- [Problem to work on]: Could you transcribe every entry exactly, leaving nothing out?

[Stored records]
*** Begin section ***

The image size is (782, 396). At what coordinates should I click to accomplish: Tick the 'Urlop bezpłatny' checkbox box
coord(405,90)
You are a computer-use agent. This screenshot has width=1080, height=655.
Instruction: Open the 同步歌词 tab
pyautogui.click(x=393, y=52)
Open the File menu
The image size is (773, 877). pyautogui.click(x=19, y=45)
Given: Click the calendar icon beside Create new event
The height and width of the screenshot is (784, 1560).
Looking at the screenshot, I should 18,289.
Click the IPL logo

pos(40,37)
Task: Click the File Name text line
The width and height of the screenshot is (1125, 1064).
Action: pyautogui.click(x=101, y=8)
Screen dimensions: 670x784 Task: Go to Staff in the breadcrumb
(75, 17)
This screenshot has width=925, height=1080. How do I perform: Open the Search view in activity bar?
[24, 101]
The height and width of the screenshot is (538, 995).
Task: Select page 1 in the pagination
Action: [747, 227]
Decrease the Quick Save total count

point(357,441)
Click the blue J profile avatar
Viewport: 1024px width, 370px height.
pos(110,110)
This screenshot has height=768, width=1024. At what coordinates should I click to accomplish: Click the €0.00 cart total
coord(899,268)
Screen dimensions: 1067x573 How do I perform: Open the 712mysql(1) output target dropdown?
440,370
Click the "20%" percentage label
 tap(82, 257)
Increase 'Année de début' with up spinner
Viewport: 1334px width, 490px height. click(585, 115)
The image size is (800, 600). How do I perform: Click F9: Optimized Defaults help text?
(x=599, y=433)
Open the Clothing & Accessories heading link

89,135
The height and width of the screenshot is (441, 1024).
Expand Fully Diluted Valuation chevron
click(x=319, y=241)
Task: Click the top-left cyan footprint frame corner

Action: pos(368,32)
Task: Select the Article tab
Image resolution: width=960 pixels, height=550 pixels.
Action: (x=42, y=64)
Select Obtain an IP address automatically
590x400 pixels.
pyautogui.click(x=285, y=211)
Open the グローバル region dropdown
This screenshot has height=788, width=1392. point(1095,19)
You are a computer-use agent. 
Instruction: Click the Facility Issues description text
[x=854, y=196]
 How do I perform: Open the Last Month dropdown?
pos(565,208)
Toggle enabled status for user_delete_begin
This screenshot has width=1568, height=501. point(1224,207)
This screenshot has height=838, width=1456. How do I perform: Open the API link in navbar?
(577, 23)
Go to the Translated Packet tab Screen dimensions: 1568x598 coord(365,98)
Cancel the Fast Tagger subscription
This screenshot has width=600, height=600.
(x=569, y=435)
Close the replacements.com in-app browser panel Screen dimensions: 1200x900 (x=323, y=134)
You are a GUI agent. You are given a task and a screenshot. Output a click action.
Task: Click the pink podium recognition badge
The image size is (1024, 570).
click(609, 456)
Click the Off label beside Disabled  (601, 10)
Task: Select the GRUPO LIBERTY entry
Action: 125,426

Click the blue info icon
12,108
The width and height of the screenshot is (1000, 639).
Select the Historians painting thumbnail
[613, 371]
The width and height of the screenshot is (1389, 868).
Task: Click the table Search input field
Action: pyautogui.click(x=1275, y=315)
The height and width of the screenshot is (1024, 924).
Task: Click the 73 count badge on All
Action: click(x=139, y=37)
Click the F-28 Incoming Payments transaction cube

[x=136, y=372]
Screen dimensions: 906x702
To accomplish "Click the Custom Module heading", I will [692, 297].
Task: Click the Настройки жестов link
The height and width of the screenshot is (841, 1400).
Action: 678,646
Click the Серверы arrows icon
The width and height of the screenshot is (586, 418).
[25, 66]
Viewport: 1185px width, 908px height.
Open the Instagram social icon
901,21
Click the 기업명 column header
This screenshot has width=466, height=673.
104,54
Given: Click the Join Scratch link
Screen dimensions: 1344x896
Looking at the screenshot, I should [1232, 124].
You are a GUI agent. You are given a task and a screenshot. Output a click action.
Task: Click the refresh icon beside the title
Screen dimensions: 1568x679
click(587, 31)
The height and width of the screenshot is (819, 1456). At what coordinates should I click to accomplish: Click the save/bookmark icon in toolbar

*** End section ***

- [Final answer]:
The image size is (782, 396). At what coordinates should I click to accomplish: Tick the 'Urlop bezpłatny' checkbox box
coord(405,90)
You are a computer-use agent. This screenshot has width=1080, height=655.
Instruction: Open the 同步歌词 tab
pyautogui.click(x=393, y=52)
Open the File menu
The image size is (773, 877). pyautogui.click(x=19, y=45)
Given: Click the calendar icon beside Create new event
The height and width of the screenshot is (784, 1560).
Looking at the screenshot, I should 18,289.
Click the IPL logo

pos(40,37)
Task: Click the File Name text line
The width and height of the screenshot is (1125, 1064).
Action: pyautogui.click(x=101, y=8)
Screen dimensions: 670x784 Task: Go to Staff in the breadcrumb
(75, 17)
This screenshot has width=925, height=1080. How do I perform: Open the Search view in activity bar?
[24, 101]
The height and width of the screenshot is (538, 995).
Task: Select page 1 in the pagination
Action: [747, 227]
Decrease the Quick Save total count

point(357,441)
Click the blue J profile avatar
Viewport: 1024px width, 370px height.
pos(110,110)
This screenshot has height=768, width=1024. At what coordinates should I click to accomplish: Click the €0.00 cart total
coord(899,268)
Screen dimensions: 1067x573 How do I perform: Open the 712mysql(1) output target dropdown?
440,370
Click the "20%" percentage label
 tap(82, 257)
Increase 'Année de début' with up spinner
Viewport: 1334px width, 490px height. click(585, 115)
The image size is (800, 600). How do I perform: Click F9: Optimized Defaults help text?
(x=599, y=433)
Open the Clothing & Accessories heading link

89,135
The height and width of the screenshot is (441, 1024).
Expand Fully Diluted Valuation chevron
click(x=319, y=241)
Task: Click the top-left cyan footprint frame corner

Action: pos(368,32)
Task: Select the Article tab
Image resolution: width=960 pixels, height=550 pixels.
Action: (x=42, y=64)
Select Obtain an IP address automatically
590x400 pixels.
pyautogui.click(x=285, y=211)
Open the グローバル region dropdown
This screenshot has height=788, width=1392. point(1095,19)
You are a computer-use agent. 
Instruction: Click the Facility Issues description text
[x=854, y=196]
 How do I perform: Open the Last Month dropdown?
pos(565,208)
Toggle enabled status for user_delete_begin
This screenshot has width=1568, height=501. point(1224,207)
This screenshot has height=838, width=1456. How do I perform: Open the API link in navbar?
(577, 23)
Go to the Translated Packet tab Screen dimensions: 1568x598 coord(365,98)
Cancel the Fast Tagger subscription
This screenshot has width=600, height=600.
(x=569, y=435)
Close the replacements.com in-app browser panel Screen dimensions: 1200x900 (x=323, y=134)
You are a GUI agent. You are given a task and a screenshot. Output a click action.
Task: Click the pink podium recognition badge
The image size is (1024, 570).
click(609, 456)
Click the Off label beside Disabled  (601, 10)
Task: Select the GRUPO LIBERTY entry
Action: 125,426

Click the blue info icon
12,108
The width and height of the screenshot is (1000, 639).
Select the Historians painting thumbnail
[613, 371]
The width and height of the screenshot is (1389, 868).
Task: Click the table Search input field
Action: pyautogui.click(x=1275, y=315)
The height and width of the screenshot is (1024, 924).
Task: Click the 73 count badge on All
Action: click(x=139, y=37)
Click the F-28 Incoming Payments transaction cube

[x=136, y=372]
Screen dimensions: 906x702
To accomplish "Click the Custom Module heading", I will [692, 297].
Task: Click the Настройки жестов link
The height and width of the screenshot is (841, 1400).
Action: 678,646
Click the Серверы arrows icon
The width and height of the screenshot is (586, 418).
[25, 66]
Viewport: 1185px width, 908px height.
Open the Instagram social icon
901,21
Click the 기업명 column header
This screenshot has width=466, height=673.
104,54
Given: Click the Join Scratch link
Screen dimensions: 1344x896
Looking at the screenshot, I should [1232, 124].
You are a GUI agent. You are given a task and a screenshot. Output a click action.
Task: Click the refresh icon beside the title
Screen dimensions: 1568x679
click(587, 31)
The height and width of the screenshot is (819, 1456). At what coordinates should I click to accomplish: Click the save/bookmark icon in toolbar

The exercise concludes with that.